Командовал Зарубин, возглавивший великокняжеский ревком как полномочный представитель ЦИК Советской республики, все такой же упружистый, неутомимый, но, показалось Леденеву, высохший и потемневший.
— Чего же мы пленных? Да и не пленных — мирных, получается. Студентиков, суцких, учителей. Офицеров донских, на которых покудова никакого греха, окромя что погоны. Иначе нельзя? Все враги?
— Именно так. Враги — не только те, кто против нас идет с оружием. Слово — тоже оружие, еще и пострашней винтовок. С красивых слов-то все и начинается — о чести, о благе России, о нашем с тобой троглодитстве. Словом тысячи можно поднять и тысячи убить. Мы должны быть жестоки, да и не жестоки, а делать так страшно, чтобы все понимали, на что мы способны пойти ради нашего дела. Послушай, Леденев, когда мы с тобой бежали из Эстергома, ты, не колеблясь, задавил двоих австрийцев на посту, чтоб забрать их оружие, не говоря уже о том, что мертвых выбросил из их гробов, и все ради того, чтоб уйти на свободу и вообще сохранить свою жизнь. А те австрийцы были всего лишь подневольными солдатами, такими же, как сам ты, мужиками, они ведь и смерти тебе не желали, а только стесняли тебя. А что же теперь? Ведь речь идет уже не об одной твоей свободе, а о смертных врагах, которые — дай мы им волю — утопят революцию в крови. Не ты ли говорил о железной машине, которую мы все должны построить из самих себя?
— Мне жесточи, положим, хватит на троих таких, как ты. Да только это не машина, а паскудство. Если хочешь, бесчестье.
— Ого, как ты заговорил. Совсем как офицер. А где ж господа офицеры свою честь потеряли? Ты в Платовской был? В кровавую мелочь рубили, жгли, вешали. Кого же? Любого, чьи руки в мозолях?

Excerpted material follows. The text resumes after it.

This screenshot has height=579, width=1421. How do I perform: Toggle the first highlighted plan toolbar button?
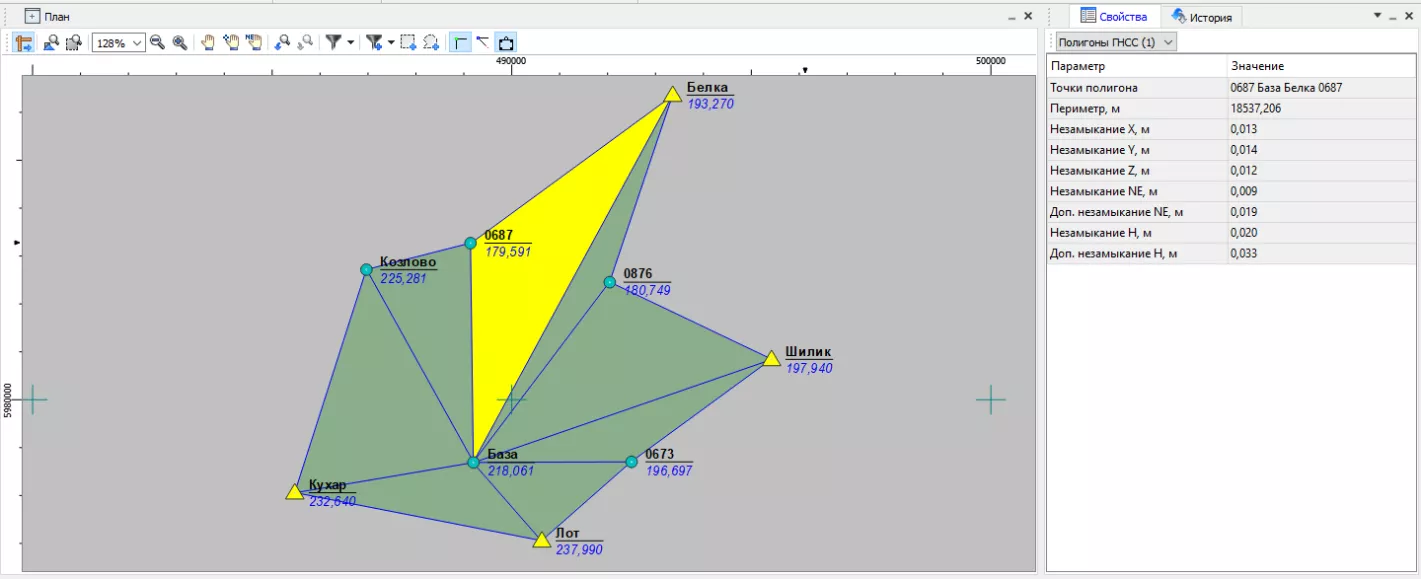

— А ты-то кого? Разве тех офицеров? Ить нет. Убогих, кужат, стариков. Ну вот и получается: есть баба блядь, а есть вот так, солдат свое оружие поганит — хуже бляди. Выходит, что всякая кровь тебе в сладость, а уж с такого-то, который как ягнок либо баран, всего, стал быть, слаще.

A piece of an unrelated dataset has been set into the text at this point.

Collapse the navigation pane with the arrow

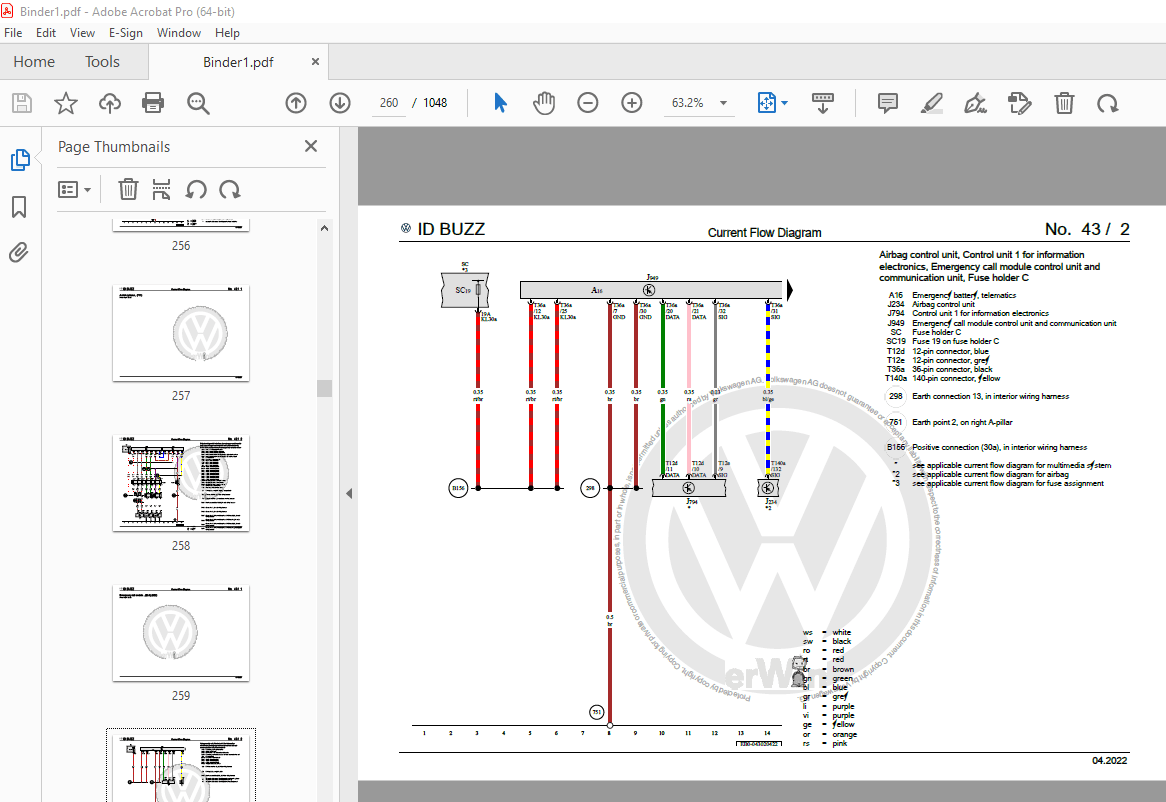point(349,493)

— Я, по-твоему, что, возбуждаюсь от крови? — задохнулся Зарубин, убивающе впившись в него. — Я, видишь ли, Рома, сейчас не вполне хорошо себя чувствую, вернее и вовсе не чувствую. Расстреливать вредно для здоровья души. И я бы вовсе потерял себя, когда б не понимал, зачем я это делаю. Ты скажешь, с врагом надо биться в бою, а если он обезоружен, то уже не враг? Нет, Рома, есть такие враги, которые будут кусаться и жалить, пока они живы. Таких выпускать нельзя. Ты думаешь, лишь горстка офицеров не признала Советскую власть? — продолжил он, скрипуче отсмеявшись. — А остальные, что же, как свою ее приняли? Увы, это целый отдельный народ, племя, раса господ. Паразитов, которые для себя иной жизни не мыслят, кроме как быть хозяевами всего, что создает народ. Ты декреты читал? Скольких мы ущемили, подумай. И эти ущемленные скрипят на нас зубами. Любой, кто лишился своих батраков. У кого отобрали хоть одну десятину земли, не говоря уже про паровую мельницу. Пока они могут только шипеть, как аспиды под сапогом. А сними мы с их глотки сапог… Да мы его еще и не поставили, сапог-то, им на глотку. Тем более тут, на Дону. Не мне тебе рассказывать, что такое казак. Потомственный воин. Он любит свои привилегии, силу, он мнит эту землю сугубо своим достоянием. Он свято верит… не царю уже, конечно, но своим атаманам, генералам, отцам-командирам. Старикам своим верит дремучим. Сполох ударили — и на конь: ветер, вихрь. Была на Дону Советская власть — и нету ее. И вот эти-то миленькие старики — безоружные — нынче и подымают сыновей против нас. На майданах кричат, что Советская власть принесет конец мира. И что же ты прикажешь — позволять им это? Пусть набат разгудится? Пускай подымутся сперва богатые, верхушка, а за ними и все казаки?